=== Section Start ===

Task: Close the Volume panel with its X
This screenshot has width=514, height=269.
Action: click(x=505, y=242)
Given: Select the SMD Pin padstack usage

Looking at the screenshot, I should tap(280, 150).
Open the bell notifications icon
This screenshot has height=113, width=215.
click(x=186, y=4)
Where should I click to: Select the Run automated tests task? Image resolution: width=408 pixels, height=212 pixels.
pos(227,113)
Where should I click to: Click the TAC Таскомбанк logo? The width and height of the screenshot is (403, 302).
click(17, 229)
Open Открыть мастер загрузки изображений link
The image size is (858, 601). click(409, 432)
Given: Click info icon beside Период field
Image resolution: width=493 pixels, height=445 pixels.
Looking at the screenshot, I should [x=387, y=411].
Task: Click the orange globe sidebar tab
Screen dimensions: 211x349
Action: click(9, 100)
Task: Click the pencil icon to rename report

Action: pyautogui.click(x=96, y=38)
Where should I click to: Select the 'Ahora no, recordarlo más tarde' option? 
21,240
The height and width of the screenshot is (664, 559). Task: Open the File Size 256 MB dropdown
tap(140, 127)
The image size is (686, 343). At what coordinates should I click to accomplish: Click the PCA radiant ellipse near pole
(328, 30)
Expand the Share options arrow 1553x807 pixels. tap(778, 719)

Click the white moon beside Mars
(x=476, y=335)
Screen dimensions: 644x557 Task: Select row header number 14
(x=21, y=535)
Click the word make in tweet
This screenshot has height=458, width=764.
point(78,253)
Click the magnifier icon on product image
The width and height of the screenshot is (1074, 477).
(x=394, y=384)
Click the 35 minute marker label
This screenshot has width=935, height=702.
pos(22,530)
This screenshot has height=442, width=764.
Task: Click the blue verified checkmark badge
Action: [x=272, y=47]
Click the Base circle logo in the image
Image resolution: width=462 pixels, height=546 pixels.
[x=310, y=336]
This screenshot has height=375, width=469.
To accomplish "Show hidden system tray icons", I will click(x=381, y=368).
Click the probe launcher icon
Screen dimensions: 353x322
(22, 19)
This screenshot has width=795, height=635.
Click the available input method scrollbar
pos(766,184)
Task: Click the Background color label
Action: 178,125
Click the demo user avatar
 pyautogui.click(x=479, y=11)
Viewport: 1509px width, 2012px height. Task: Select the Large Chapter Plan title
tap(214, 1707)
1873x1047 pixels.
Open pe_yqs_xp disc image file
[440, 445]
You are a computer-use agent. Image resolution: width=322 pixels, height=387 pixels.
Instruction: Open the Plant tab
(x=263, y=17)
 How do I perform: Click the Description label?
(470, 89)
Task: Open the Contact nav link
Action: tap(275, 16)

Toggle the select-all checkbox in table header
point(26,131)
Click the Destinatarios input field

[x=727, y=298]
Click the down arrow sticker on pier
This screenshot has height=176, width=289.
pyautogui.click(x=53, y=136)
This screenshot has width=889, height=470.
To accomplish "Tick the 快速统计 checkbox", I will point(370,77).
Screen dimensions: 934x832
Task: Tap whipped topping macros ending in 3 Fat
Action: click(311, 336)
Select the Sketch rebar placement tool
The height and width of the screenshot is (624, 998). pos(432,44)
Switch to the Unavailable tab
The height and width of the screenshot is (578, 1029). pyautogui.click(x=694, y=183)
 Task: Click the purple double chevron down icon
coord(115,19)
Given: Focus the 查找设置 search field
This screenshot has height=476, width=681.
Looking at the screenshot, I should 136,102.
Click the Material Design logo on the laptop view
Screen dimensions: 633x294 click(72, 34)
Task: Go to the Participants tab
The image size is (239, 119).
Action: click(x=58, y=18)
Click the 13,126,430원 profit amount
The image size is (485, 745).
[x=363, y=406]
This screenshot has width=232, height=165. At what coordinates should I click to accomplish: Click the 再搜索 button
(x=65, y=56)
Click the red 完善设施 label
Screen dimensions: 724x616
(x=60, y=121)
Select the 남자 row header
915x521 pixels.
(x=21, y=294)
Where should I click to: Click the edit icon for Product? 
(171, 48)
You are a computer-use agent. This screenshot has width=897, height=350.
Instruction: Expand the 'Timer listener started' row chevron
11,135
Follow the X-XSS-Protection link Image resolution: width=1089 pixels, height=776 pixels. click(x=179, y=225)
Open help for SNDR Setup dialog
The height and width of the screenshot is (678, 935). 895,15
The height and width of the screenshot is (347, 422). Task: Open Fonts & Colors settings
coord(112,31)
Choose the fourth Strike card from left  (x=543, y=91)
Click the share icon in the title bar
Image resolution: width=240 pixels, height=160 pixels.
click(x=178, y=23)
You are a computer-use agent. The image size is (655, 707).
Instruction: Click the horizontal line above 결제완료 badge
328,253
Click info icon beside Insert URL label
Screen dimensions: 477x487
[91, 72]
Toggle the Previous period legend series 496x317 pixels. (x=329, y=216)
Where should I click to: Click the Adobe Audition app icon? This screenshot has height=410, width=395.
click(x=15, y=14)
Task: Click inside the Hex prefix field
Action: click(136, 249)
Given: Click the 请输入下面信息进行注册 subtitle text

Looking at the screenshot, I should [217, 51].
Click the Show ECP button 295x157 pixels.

=== Section End ===

**WHAT YOU HAVE TO DO:**
Within the listing above, locate the line containing "Select the Sketch rebar placement tool" and the line containing "Given: Focus the 查找设置 search field". Reproduce those two lines and all lines between them exactly, with nothing added.

**WRITTEN RESPONSE:**
Select the Sketch rebar placement tool
The height and width of the screenshot is (624, 998). pos(432,44)
Switch to the Unavailable tab
The height and width of the screenshot is (578, 1029). pyautogui.click(x=694, y=183)
 Task: Click the purple double chevron down icon
coord(115,19)
Given: Focus the 查找设置 search field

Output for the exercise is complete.